Introduction:In this project, our objective was to learn about the inheritance patterns of organisms by observing fruit flies, Drosophilia melanogaster. We used flies because they reproduce rapidly, so we were able to look at multiple generations in a short period of time. Before we started the project, we did 2 punnet squares to make a hypothesis on the genetic outcome. We thought that the vestigial mutation was autosomal recessive, and the expected phenotype ratio was 75% wild: 25% vestigial (3:1).
Fruitflies are in the Arthropoda phylum and Insecta class. Arthropoda have jointed appendages (limbs), an exoskeleton, compound eyes, an open circulatory system, antennae, concentration of sensory and brain structure, and most have mandibles.

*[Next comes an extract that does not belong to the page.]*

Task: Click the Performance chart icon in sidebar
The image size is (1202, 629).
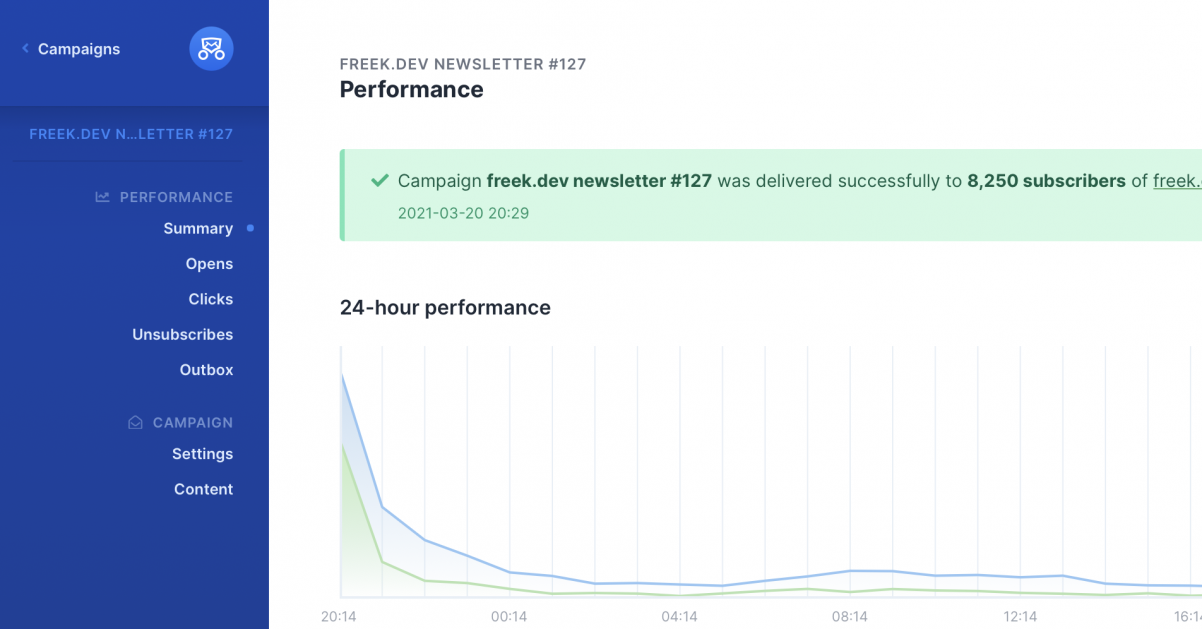Action: pos(102,197)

Those in the insecta class have three body segments (the head, thorax, and abdomen).They also have mandibles, 1 pair of antennae, 3 pairs of legs on the thorax, 9-11 segments on the abdomen and most have 1 or 2 pair of wings. Insecta have a short life span and fast reproduction.
Phenotypes of our flies
White Eyes: This fly has white eyes
Vestigial: This fly's wings are small and shriveled and look like ugly little prunes, and this is the mutation that we chose to observe for our cross
Wild: This fly has red eyes and normally shaped, full bodied, and large wings
Group Life Cycle Log
2/27/06: Flies expand to new cultures
3/3/06: Small brown dot is the visible brain of the larva. They're burrowing and eating the medium
3/6/06: A few of the larvae have become small flies. Most of them are still larvae that are clinging to the sides of the vial.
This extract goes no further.